Merkezi Cezaevi’nde en azla uyuşturucu suçluları var…
Bunların bazıları tam bağımlı ve kendilerine tedavi amaçlı sakinleştirici hap veriliyor!
Bağımlılık yapmasın diye de yine hekimler tarafından kesiliyor…
Kesilince de kızılca kıyamet kopuyor!
Bağımlı tutuklular zıvanadan çıkıyor…
Kendilerini öldürmeye teşebbüs edenler bile var!
Sonra aileler devreye giriyor ve kargaşa yaşanıyor…
Ciddi bir olay yaşanmadan muhakkak mercek altına alınmalı!
Arka kapıdan istihdamlar!
Elektrik faturaları eline ulaşan hemen herkesin gözleri fal taşı gibi açılıyor…
Karar kış da fena bastırınca hemen herkesin faturası en az ikiye katlandı!

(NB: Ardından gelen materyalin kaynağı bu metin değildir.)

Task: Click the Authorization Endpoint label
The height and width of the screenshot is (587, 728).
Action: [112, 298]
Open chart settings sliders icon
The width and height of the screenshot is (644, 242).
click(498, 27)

Ama bu arada da Kıb-Tek’e de istihdamlar hız kesmedi…
Münhal yok!
Sınav yok mülakat yok…
Sadece parti rozeti var!
İşin garibi, yönetimde birbirini yiyen hükümet ortakları istihdamlarda öyle bir uyum içindeler ki anlamak çok güç…
Büyük soygun…
Sosyal medyada bir süredir paylaşılıyor…
Hele de okkalı zamlardan sonra!
Sadece 4 TL’lik bir elektrik sarfiyatı yapıyorsunuz…
Gelen fatura 60.78 TL!
Zira bunun maktu ücreti var, KDV’si var, aydınlatması var, var oğlu var…
Devlet kaynakları yanlış yerlerde kullanınca ne yazık ki vatandaşının tepesine ancak böyle biniyor…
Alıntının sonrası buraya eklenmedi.